Jim Cartwright’s Olivier Award-winning musical comedy, The Rise and Fall of Little Voice, is not only rib-crackingly funny, but is also a heart-wrenching exploration of family, the power of music, and the dichotomy of extra- and introversion. The play was first performed at the Royal National Theatre and was later released as a film starring Jane Horrocks as Little Voice and Brenda Blethyn as her mother, Mari Hoff.
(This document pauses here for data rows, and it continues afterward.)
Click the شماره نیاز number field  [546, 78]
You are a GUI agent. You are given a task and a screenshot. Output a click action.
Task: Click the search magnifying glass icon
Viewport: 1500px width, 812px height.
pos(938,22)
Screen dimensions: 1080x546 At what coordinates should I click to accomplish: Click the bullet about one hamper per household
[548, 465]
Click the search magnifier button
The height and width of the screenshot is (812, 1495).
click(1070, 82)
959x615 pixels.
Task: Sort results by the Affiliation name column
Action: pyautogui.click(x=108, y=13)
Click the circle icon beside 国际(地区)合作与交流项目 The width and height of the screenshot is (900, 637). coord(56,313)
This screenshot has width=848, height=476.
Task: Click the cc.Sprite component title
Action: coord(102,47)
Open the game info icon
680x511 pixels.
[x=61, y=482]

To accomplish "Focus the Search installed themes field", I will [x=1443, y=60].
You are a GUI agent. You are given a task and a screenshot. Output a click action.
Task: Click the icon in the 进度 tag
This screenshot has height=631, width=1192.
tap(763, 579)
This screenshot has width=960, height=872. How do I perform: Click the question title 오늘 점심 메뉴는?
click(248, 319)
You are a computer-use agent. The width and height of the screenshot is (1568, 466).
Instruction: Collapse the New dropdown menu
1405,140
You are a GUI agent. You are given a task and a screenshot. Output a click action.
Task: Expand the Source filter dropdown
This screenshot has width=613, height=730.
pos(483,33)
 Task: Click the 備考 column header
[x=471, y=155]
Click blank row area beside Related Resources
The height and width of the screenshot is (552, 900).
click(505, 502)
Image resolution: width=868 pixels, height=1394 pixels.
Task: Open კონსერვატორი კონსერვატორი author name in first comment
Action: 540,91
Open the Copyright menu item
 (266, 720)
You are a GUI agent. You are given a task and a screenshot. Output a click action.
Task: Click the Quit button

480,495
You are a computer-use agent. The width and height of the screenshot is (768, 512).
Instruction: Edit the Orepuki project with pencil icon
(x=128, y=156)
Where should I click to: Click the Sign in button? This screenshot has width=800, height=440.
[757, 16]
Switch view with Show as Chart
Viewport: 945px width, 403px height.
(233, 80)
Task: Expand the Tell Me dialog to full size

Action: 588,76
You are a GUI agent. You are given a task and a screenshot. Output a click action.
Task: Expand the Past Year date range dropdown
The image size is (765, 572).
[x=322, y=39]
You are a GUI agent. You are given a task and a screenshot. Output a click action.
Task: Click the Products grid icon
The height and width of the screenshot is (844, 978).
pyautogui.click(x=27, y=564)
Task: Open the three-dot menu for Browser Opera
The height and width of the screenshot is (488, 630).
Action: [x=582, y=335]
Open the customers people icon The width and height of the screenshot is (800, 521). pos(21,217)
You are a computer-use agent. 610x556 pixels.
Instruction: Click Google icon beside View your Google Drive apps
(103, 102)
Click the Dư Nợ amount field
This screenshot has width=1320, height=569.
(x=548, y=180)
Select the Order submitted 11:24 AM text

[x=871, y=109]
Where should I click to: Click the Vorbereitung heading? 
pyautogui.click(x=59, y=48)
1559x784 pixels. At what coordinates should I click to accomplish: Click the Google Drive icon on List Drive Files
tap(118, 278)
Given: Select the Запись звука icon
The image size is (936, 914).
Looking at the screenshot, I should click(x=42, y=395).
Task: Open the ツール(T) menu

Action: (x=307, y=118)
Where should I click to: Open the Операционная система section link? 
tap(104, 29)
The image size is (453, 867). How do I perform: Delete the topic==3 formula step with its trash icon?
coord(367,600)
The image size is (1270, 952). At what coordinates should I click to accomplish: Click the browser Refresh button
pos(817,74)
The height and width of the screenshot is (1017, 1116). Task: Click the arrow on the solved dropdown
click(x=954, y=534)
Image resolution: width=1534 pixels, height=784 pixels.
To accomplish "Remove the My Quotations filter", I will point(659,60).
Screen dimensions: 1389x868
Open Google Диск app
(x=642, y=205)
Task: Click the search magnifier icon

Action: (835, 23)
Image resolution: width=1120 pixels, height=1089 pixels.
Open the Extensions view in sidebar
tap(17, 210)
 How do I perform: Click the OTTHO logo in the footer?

This most recent production at Theatr Clwyd, directed by Kate Wasserberg, beautifully depicts the vast gulf between those who speak and never listen and those who listen but are never heard.
In a small Northern town during the mid-80s a mother and daughter co-exist in a house that’s falling down around them. The daughter, appropriately nicknamed Little Voice or LV, rarely speaks, while her mother, Mari, never seems to stop. LV only comes into her own through the love of music that her late father gave her. A local ‘artist manager’, Ray Say, believes he has found the next best thing, when he hears LV singing with Judy Garland’s voice during a power outage. But LV does not want to sing. The play sensitively depicts what it is to be surrounded by people who will not listen, and Catrin Aaron perfectly captures both LV’s fragility and her quiet strength.
Theatr Clwyd’s set sees LV held away from the stage in her bedroom. This distance from the main action on stage emphasises the difference between LV and the other people in her life; she is trapped in her cage by her own fear and her mother’s disregard. When the set shifts LV’s cage becomes a stage, though it is no less confining for its promise of freedom. The production’s play with sound, light, and space all serve to demonstrate LV’s journey from a quiet songbird to a free and flying lark. The casting for this performance is sublime. Every actor portrays their role with alacrity and talent, each clearly defining the two sides of their character. Even Victoria John’s character, Sadie, who says very little beyond ‘OK’ and other one-line responses, is a character of depth who really relates to LV and provides a level of comfort when Mari is too wrapped up in her own life to care.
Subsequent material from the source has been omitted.